When it comes to Southern living, there are three important elements: faith, family and football. One Arkansas school board is making headlines for changes to a local high school’s tradition that some say is not necessary.

Racial insensitivity or political correctness? Many find themselves divided upon hearing news that the Fort Smith School Board plans to make significant changes to Southside High School. This decision passed in a unanimous vote after members of the board heard about public uproar regarding the Confederate flag — along with the recent mass shooting in Charleston.

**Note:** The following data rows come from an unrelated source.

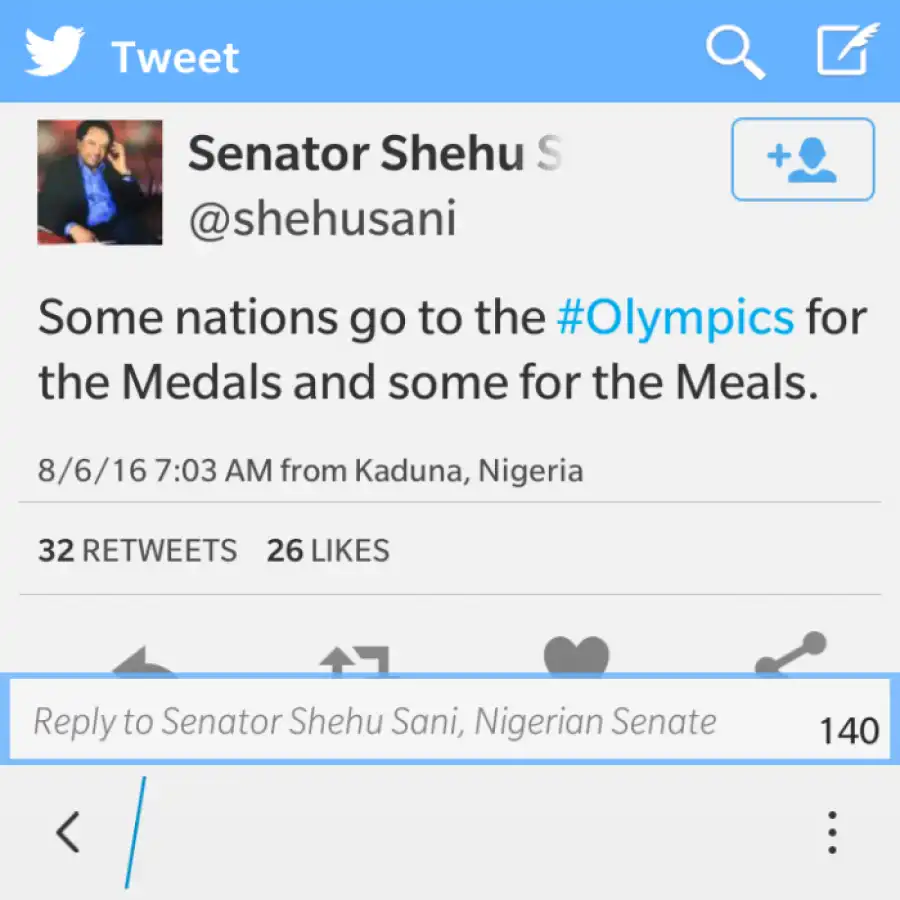Open the search magnifier icon

[x=735, y=51]
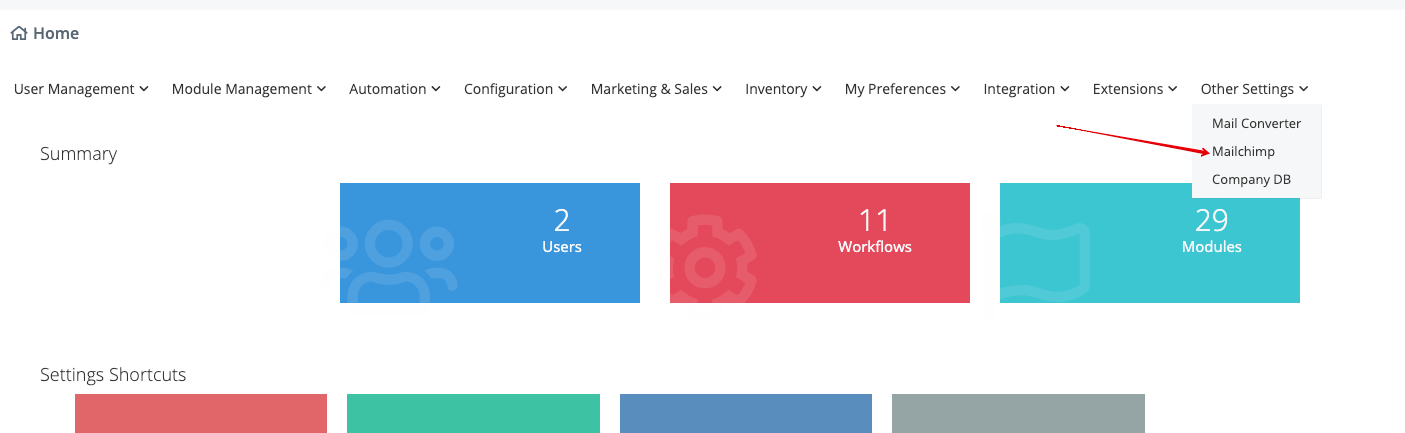Collapse the Other Settings menu
This screenshot has height=433, width=1405.
(x=1255, y=89)
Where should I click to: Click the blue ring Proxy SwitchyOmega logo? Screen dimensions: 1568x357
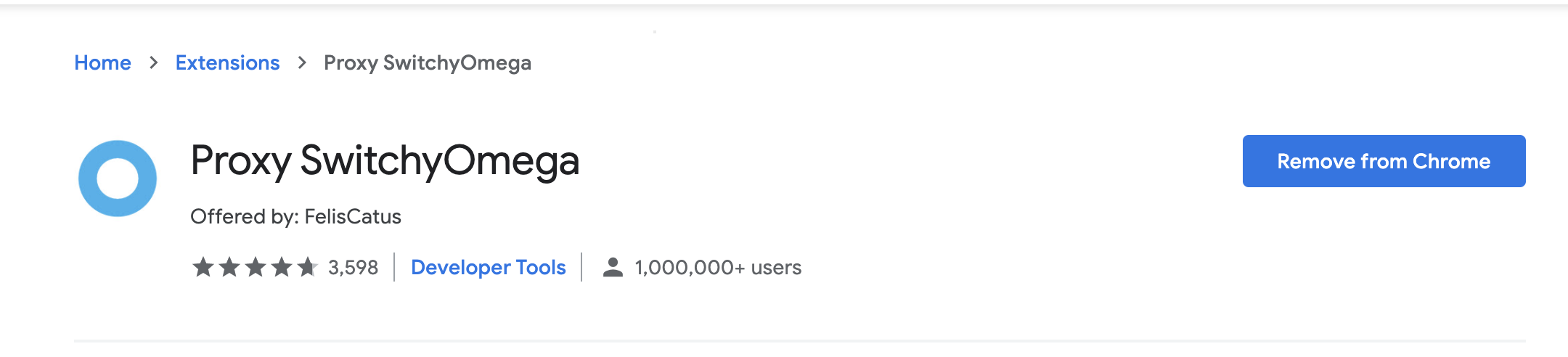pos(118,178)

“It came to our attention that the public has been pretty upset about the Confederate flag, which has already been removed, the rebel mascot [and] the playing of the ‘Dixie,'” school board member Susan McFerran told 5 News.

The school board recently issued the following statement:

“Giving great consideration to the continuing impact of perceived symbols of racism on the community, state and nation, the Fort Smith Public School Board convened as a Committee of the Whole tonight and passed a motion to discontinue the use of “Dixie” as the Southside High School fight song in the 2015-2016 school year, and to phase out the use of the Rebel as the Southside mascot in the 2016-2017 school year.

“This motion passed with a 6-0 vote and will be presented to the Board during the regularly scheduled meeting on July 27, 2015. The Rebel and ‘Dixie’ have been used as the Southside High School mascot and fight song since the school opened more than 50 years ago. The Board understands the challenges of changing what has come to be the tradition of the Southside High School community, and will work with the student body and staff over the next year to name a new mascot and fight song for the school.”

The school’s fight song “Dixie” or “Dixie’s Land” is a highly popular tune throughout the South — and pretty recognizable across the country. Written by Daniel Decatur Emmett, a northern songwriter and founder of the Virginia Minstrels Troupe (often performed in blackface), the song was heavily played among Confederate soldiers during the Civil War. Even President Lincoln enjoyed the song and wanted to reclaim it as an American favorite.

Even with the song’s significant roots in our nation’s history, the school board no longer thinks it’s an appropriate song for the high school. It also has plans to feature a more up-to-date and inclusive mascot that will represent students at Southside High.

While some believe the time has come to part ways with touchy history, others just don’t see the big deal in keeping it around. There’s even a petition on to keep the mascot and fight song.

Since news broke about the school board’s decision, many have taken to social media to sound off on their feelings. The 5 News Facebook page has become an epicenter of discussion, with people for and against the vote.

“You are opening Pandora’s box!” writes Jo. “The blame will be completely on this school board. Fools!”

“Makes sense to me,” notes Kyler. “Racism needs to die. Our past was exactly that, our past.”

“The kids should stand together and refuse to play, NO REBEL MASCOT, NO FIGHT SONG,NO SPORTS,” adds Bodie.

Southside principal Wayne Haver is not pleased with the Fort Smith School Board decision and how it handled the matter. “I’m disappointed the school board didn’t even let me know this was a possibility,” Haver revealed to 40/29 News.

With the final vote scheduled for July 27, only time will tell how public opinion will sway the outcome.